Focus on the following eight tips in your interview preparation training to sound more confident in job interviews.
A 5-second pause may feel like a long time in an interview, but an interviewer will usually appreciate it. Pausing momentarily before answering a question buys you time to gather your thoughts and can give the interviewers the impression that you’re thoughtful and consider your answers before blurting out the first thing that comes into your head. It also makes you less likely to squeak out a response or open with a high pitch.
Rehearse your answers as part of your interview preparation. This is interview training 101, but it can’t be overstated how valuable it is to do this. If you’ve practiced, the answers will be ready on the tip of your tongue, and you will sound more confident and believable. Remember – You cannot overprepare for an interview!
Umm, uhh, you know, like. Monitor yourself daily for these words and try to eliminate or at least reduce them. These filler phrases make you sound unsure and undermine your efforts to come across as confident.
What is an interested tone? It’s one that varies according to what you are saying and is not flat and monotone. Your tone rises at peak points and lowers at serious points. Beware of raising your tone at the end of sentences (unless they are questions) as it will make you sound as though you are seeking validation or are afraid of being cut off. Avoid this by lowering your tone slightly at the end of your sentence.
Interviewers want to be able to hear you clearly, but like the rest of us, they don’t want to be yelled at. They also don’t want to be straining to hear you. Practice with a friend sitting across the table, and then across the room from you so you can get a sense of what volume works.
Pay close attention to how you emphasise your words. Emphasising a word draws the listeners attention to that word and which word you emphasise can completely change the meaning of a sentence.
Our body language is largely unconscious, which is why it gives so much away about us. Body language can be trained (your favourite actors and actresses are masters). Try sitting in front of a mirror, skype or camera (recording yourself) to become aware of your body language. Watching yourself can be confronting, but it will alert you to any repetitive movements, fidgeting, slouching or other non-verbal cues that detract from confidence. My favourite book to learn more about body language is “Body Language” by Alan & Barbara Pease. You can’t fake good body language the first time; this takes practice until it becomes a habit.

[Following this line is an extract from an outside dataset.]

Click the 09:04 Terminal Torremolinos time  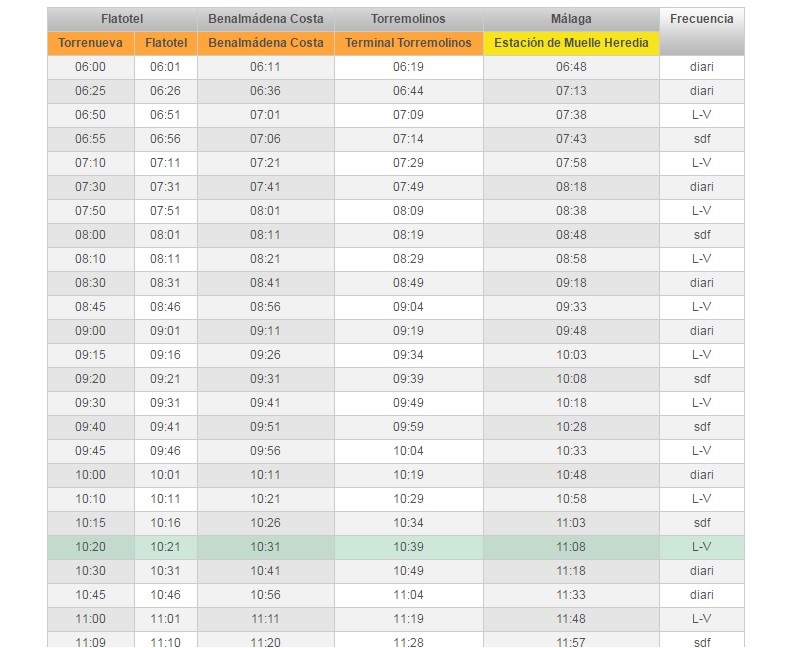pos(408,307)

Obvious, yes. Critical, yes. Just like any wind instrument, your voice requires air to work. Apart from the obvious implications, not enough or inconsistent breath will interrupt the cadence of your speech, elevate the pitch and drastically reduce any appearance of confidence. A simple visualization is to imagine your heart traveling into your belly as you inhale, and your heart floating up into your chest as you exhale. This will ensure you are breathing deeply.
Non-verbal communication is generally unconscious, which is why we believe it more than the words spoken. If you want to nail interviews, commit time to getting your non-verbals right. Play around with your voice, your pitch, tone, cadence and articulation at home, so you’re comfortable with your range and you know how to use your voice. Practice your breath work and body language tips as often as possible. Good non-verbal communication skills will pay off in spades in an interview and make you a powerful and convincing communicator.